Their plumage helps them in two ways: by camouflaging them into their nesting cavities and in the open fields, where they can often remain motionlessly perched in one spot for hours.
18. Eurasian Woodcock
Scientific Name: Scolopax rusticola
Range: Mainly spread throughout Europe, with occasional sightings in Asia
The Eurasian woodcock is a bird with a long bill and big, set-back eyes, which allow it to search the ground for earthworms and small insects, and spot potential predators from afar, respectively.

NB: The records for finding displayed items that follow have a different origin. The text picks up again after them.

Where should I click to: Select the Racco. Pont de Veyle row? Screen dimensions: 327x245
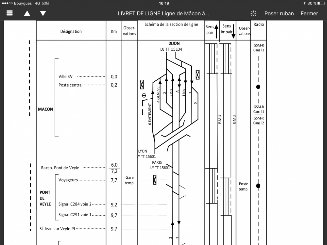[60, 168]
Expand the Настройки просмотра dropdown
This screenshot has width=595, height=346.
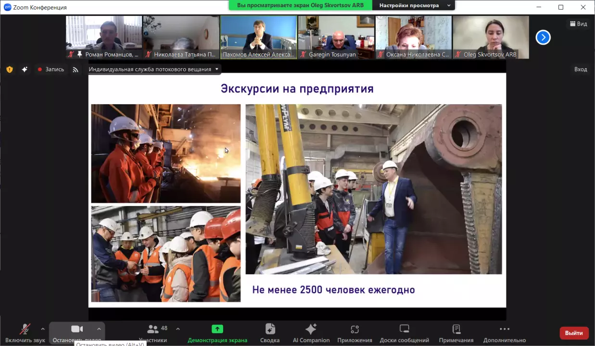click(x=415, y=6)
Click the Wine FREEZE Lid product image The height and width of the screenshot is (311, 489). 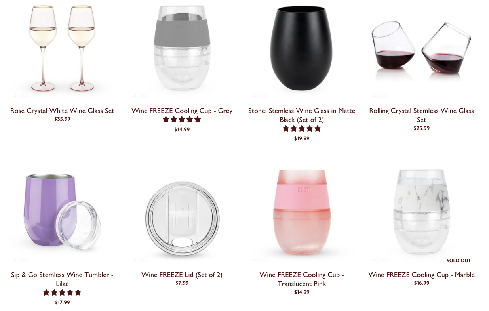point(182,214)
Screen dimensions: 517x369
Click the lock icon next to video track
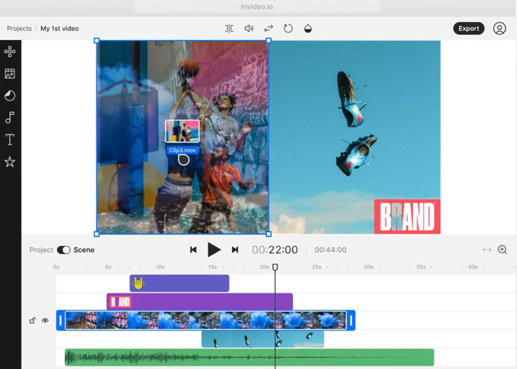33,320
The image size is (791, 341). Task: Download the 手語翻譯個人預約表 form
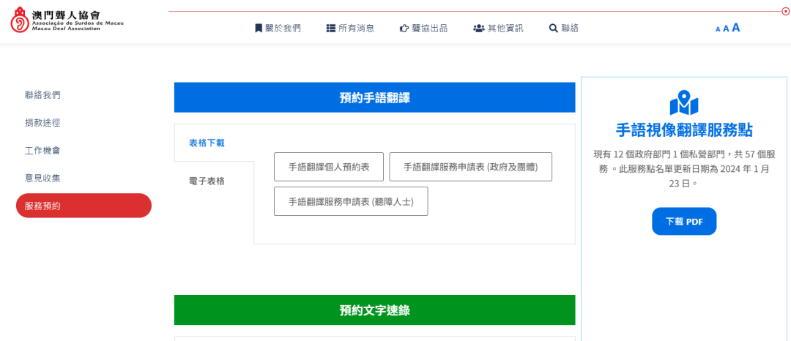coord(329,167)
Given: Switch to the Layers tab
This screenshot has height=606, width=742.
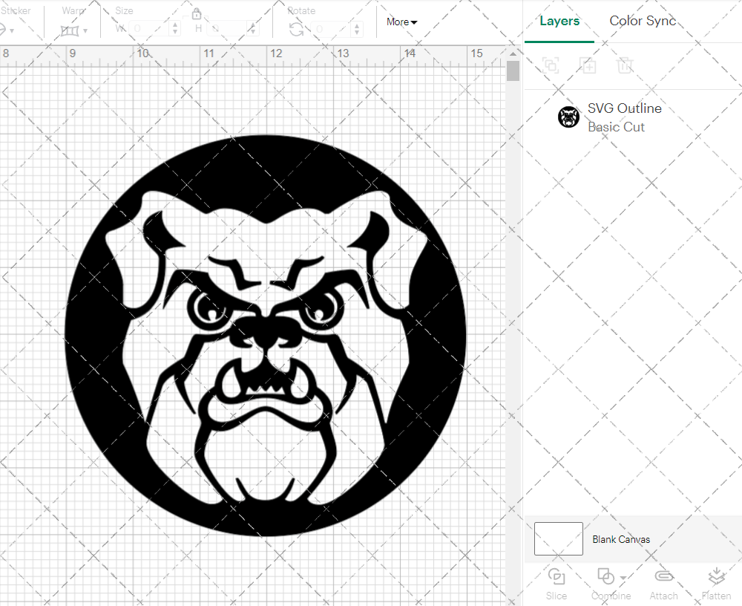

These birds are common but rarely seen due to them being mainly active at dawn and dusk. They prefer the damp, leafy grounds in forests and woodlands, where they can search through the foliage with their long bills.
Because the light brown plumage of the Eurasian woodcock is not as brightly stripped as the smaller and slimmer snipes, it’s able to blend into its surrounding foliage much more easily. As a result, due to a combination of both its camouflage abilities and its limited active time, the Eurasian woodcock is easily missed even by seasoned birdwatchers.
Birds that have mastered the art of camouflage can be found all around the world (if you’re patient and look carefully enough). They also have very distinct methods of camouflage that are unique to the species for a variety of purposes. To find one, all you’ll have to do is to know where to look and preferably bring a pair of binoculars.